Brondocument >>
★ ★ ★ ★ ★

4.1.4 Nota Belvédère
In 1999 is de Nota Belvédère verschenen. Deze nota geeft een visie op de wijze waarop in de toekomstige ruimtelijke inrichting met cultuurhistorische kwaliteiten kan worden omgegaan. Uitgangspunt binnen het programma Belvédère is ‘Behoud door Ontwikkeling’. Dit programma heeft van 1999 tot en met 2009 de inzet van cultuurhistorie bij ruimtelijke transformaties gestimuleerd. Uitgangspunt was dat de cultuurhistorie in de leefomgeving kwaliteit en betekenis kan toevoegen aan ruimtelijke ontwikkelingen.
Gedurende de looptijd van het programma Belvédère zijn in totaal 70 gebieden en 105 steden aangemerkt als Belvédèregebied, waarbij zeldzaamheid, gaafheid en representativiteit selectiecriteria waren. Breukelen dorp, en dan met name de Vechtoever, ligt deels binnen twee geselecteerde Belvédèregebieden, namelijk ‘Vecht- en plassengebied’ en ‘Nieuwe Hollandse Waterlinie’. Het gebied is aangewezen vanwege het complex van landschapstypen, te weten:
- de Vecht met het meer besloten en parkachtige karakter van de oeverwallen;
- het weidse landschap van het veenweidegebied;
- de (water)linie met haar forten en open schutsvelden.
4.1.5 Linieperspectief Panorama Krayenhoff
Binnen het programma Belvédère is de Nieuwe Hollandse Waterlinie geselecteerd als een van attentiegebieden. In 2004 is de visie op de uitvoering van het Nationaal Project Nieuwe Hollandse Waterlinie, het Panorama Krayenhoff, gepresenteerd. Doelstellingen van het nationaal project zijn om ‘de Waterlinie te koesteren en te renoveren als collectieve geheugensteun, te beschermen en te ontwikkelen als nationaal panorama en in te zetten en uit te bouwen als relevant onderdeel van de Nederlandse waterbeheersing.’ In het Linieperspectief Panorama Krayenhoff is de koers vastgelegd voor de planologische bescherming van de Linie en voor de uitvoering van het ontwikkelingsprogramma.
Het Linieperspectief zet in op twee strategieën voor de verwezenlijking van het programma, namelijk planologische doorwerking en actieve ontwikkeling. De planologische doorwerking bestaat uit bescherming van de waterlinie via de Monumentenwet en in bestemmingsplannen.
Omdat het gebied waarover de Linie zich uitstrekt zeer groot is, is het opgedeeld in diverse deelgebieden, enveloppen genaamd. Breukelen valt binnen het gebied van de enveloppe Vechtstreek-Zuid. De Vecht vormt hier de verbindende schakel tussen de verschillende gebieden die geïnnundeerd konden worden. Deze innundatiegebieden bevonden zich ten oosten van de Vecht en werden onder meer via de Vechtwater geïnnundeerd. Ten zuidoosten van Breukelen ligt, op de kruising van de Scheendijk en de Nieuweweg, fort Tienhoven. Deze onderdelen van de Nieuwe Hollandse Waterlinie vallen buiten de grenzen van het bestemmingsplan.

★ ★ ★ ★ ★

Doel A >>
Beantwoord de volgende vragen over de tekst over de Nota Belvédère:
(i) In welk jaar verscheen de Nota Belvédère?
(ii) Hoeveel gebieden en hoeveel steden zijn in totaal als Belvédèregebied aangemerkt?
(iii) Binnen welke enveloppe valt Breukelen?

★ ★ ★ ★ ★

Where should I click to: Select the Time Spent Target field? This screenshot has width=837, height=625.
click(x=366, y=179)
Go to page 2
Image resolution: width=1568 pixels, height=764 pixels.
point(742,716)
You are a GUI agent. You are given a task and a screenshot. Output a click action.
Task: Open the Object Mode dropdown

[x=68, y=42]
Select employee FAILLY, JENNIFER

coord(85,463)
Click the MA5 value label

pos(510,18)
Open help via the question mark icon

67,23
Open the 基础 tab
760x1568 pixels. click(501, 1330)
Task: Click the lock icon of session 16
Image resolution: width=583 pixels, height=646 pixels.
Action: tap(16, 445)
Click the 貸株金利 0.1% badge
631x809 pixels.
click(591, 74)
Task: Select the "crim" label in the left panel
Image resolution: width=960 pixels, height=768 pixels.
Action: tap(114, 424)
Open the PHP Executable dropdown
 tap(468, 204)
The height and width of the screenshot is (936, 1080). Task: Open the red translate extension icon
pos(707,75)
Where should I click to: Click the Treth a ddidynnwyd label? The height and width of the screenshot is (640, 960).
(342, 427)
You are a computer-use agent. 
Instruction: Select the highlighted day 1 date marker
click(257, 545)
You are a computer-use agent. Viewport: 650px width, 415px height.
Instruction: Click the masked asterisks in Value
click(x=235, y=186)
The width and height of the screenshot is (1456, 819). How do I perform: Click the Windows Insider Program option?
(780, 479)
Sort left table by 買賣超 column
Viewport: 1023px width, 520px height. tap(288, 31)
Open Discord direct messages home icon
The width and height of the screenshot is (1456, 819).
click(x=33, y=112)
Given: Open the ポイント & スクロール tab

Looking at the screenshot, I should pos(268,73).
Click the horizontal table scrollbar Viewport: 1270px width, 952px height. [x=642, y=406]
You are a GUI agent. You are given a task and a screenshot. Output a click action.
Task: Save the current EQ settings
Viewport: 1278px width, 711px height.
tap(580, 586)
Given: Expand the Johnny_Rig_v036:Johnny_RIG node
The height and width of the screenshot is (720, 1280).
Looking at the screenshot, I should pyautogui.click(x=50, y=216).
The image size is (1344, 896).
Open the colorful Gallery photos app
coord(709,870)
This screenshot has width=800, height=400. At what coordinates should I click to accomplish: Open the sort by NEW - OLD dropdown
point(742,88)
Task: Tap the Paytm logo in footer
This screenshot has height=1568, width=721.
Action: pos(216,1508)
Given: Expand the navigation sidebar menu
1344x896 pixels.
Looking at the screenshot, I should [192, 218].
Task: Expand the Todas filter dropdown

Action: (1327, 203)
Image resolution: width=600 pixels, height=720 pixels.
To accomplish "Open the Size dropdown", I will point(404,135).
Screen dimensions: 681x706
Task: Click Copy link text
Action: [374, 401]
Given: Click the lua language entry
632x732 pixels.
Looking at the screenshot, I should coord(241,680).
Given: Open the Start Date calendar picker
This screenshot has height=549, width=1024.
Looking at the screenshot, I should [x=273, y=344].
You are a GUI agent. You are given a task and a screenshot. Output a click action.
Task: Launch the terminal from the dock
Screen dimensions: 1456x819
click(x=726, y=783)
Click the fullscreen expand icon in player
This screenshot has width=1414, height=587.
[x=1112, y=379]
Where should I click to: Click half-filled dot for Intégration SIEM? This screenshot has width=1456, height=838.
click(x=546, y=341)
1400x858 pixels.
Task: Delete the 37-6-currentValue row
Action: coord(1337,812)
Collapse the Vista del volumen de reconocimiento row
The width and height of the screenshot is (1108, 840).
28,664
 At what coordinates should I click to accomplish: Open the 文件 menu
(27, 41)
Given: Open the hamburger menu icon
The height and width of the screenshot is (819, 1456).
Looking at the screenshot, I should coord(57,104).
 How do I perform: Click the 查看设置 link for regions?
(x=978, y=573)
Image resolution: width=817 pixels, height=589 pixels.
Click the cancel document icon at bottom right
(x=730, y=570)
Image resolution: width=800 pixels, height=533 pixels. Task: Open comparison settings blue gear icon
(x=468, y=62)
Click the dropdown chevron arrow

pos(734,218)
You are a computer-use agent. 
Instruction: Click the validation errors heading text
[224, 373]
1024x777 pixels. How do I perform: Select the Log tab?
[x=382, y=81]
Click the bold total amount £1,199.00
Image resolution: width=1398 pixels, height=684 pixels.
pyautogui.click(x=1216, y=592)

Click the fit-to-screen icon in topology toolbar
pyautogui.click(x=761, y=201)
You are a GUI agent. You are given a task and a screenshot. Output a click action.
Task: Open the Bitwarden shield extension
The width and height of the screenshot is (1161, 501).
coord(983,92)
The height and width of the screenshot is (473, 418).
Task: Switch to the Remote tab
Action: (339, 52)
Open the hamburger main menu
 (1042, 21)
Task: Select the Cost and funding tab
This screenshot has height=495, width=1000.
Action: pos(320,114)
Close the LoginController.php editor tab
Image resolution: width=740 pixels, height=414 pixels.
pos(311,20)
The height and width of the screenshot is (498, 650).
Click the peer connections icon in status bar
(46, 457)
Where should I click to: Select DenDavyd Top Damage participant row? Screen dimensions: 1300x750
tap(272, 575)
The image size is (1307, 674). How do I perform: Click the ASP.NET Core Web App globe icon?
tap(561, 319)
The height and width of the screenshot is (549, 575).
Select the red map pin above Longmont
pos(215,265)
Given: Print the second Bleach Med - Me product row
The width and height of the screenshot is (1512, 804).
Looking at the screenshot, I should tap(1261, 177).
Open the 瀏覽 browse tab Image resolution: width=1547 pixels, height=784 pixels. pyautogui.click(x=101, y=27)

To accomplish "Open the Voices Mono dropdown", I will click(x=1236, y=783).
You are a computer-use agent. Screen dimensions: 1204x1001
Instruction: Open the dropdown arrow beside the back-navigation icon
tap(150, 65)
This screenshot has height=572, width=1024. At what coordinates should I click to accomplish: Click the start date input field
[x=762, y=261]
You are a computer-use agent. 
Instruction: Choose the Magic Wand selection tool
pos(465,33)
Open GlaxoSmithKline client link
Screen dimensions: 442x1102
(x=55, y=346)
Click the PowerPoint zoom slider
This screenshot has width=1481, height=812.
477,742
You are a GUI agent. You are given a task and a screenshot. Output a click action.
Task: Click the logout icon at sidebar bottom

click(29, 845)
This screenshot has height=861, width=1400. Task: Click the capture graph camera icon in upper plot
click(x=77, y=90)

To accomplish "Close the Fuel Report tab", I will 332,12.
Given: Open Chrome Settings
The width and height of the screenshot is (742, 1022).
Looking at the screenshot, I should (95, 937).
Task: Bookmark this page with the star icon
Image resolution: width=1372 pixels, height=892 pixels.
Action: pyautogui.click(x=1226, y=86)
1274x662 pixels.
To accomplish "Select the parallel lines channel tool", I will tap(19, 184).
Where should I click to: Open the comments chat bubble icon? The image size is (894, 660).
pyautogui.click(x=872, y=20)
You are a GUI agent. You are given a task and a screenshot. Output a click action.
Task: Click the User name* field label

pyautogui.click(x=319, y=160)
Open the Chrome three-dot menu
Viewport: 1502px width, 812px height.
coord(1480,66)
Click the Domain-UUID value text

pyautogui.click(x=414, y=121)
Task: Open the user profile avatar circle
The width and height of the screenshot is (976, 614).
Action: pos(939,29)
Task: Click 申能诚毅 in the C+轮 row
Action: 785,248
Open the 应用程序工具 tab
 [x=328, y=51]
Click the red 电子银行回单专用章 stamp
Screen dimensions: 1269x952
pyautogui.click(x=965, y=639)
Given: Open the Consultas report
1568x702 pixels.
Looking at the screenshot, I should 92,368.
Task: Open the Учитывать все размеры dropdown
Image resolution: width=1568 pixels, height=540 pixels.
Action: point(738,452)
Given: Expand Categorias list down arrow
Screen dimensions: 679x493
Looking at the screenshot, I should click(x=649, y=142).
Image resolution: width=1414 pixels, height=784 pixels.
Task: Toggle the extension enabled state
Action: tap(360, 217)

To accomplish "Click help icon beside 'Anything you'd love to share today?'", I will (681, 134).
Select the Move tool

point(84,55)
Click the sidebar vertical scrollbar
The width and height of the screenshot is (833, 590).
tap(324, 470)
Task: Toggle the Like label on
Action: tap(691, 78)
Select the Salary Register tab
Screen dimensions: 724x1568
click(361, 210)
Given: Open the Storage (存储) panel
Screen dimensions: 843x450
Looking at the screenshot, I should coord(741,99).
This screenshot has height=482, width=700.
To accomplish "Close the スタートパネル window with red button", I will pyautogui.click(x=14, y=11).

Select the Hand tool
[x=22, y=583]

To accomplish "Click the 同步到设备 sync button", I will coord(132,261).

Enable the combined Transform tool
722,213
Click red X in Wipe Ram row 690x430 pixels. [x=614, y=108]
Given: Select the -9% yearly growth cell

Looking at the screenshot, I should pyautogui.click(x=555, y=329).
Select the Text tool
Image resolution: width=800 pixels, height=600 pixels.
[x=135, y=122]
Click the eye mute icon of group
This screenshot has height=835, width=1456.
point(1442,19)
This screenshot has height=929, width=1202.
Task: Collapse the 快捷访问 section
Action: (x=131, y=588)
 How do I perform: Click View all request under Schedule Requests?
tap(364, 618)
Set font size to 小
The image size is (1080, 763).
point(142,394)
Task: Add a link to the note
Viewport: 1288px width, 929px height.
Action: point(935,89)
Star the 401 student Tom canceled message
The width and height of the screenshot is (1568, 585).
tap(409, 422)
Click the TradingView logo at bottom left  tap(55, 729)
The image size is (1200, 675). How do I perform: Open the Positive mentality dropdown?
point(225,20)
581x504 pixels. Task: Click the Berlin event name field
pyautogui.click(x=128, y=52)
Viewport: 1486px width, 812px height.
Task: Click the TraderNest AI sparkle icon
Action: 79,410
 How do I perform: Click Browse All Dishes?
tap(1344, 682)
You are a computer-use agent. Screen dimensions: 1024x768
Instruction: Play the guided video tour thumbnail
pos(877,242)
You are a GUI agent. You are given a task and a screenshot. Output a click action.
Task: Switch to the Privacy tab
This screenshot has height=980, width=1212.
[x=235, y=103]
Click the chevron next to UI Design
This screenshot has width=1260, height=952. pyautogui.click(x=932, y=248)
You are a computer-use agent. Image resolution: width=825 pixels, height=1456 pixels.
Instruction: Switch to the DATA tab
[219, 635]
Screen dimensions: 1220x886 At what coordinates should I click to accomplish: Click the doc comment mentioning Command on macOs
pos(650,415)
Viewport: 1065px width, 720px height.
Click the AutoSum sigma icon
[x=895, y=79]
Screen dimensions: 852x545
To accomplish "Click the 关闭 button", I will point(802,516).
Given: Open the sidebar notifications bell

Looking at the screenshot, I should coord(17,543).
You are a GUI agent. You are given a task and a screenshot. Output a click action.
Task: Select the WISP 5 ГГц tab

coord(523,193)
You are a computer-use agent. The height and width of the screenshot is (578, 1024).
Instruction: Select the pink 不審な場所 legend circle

★ ★ ★ ★ ★

Doel B >> Citeer uit de rijen hierboven letterlijk de regels vanaf de regel met "Given: Print the" tot en met de regel met "will click(x=1236, y=783).".

Volledig antwoord A >>
(i) In 1999.
(ii) 70 gebieden en 105 steden.
(iii) De enveloppe Vechtstreek-Zuid.

Volledig antwoord B >>
Given: Print the second Bleach Med - Me product row
The width and height of the screenshot is (1512, 804).
Looking at the screenshot, I should tap(1261, 177).
Open the 瀏覽 browse tab Image resolution: width=1547 pixels, height=784 pixels. pyautogui.click(x=101, y=27)

To accomplish "Open the Voices Mono dropdown", I will click(x=1236, y=783).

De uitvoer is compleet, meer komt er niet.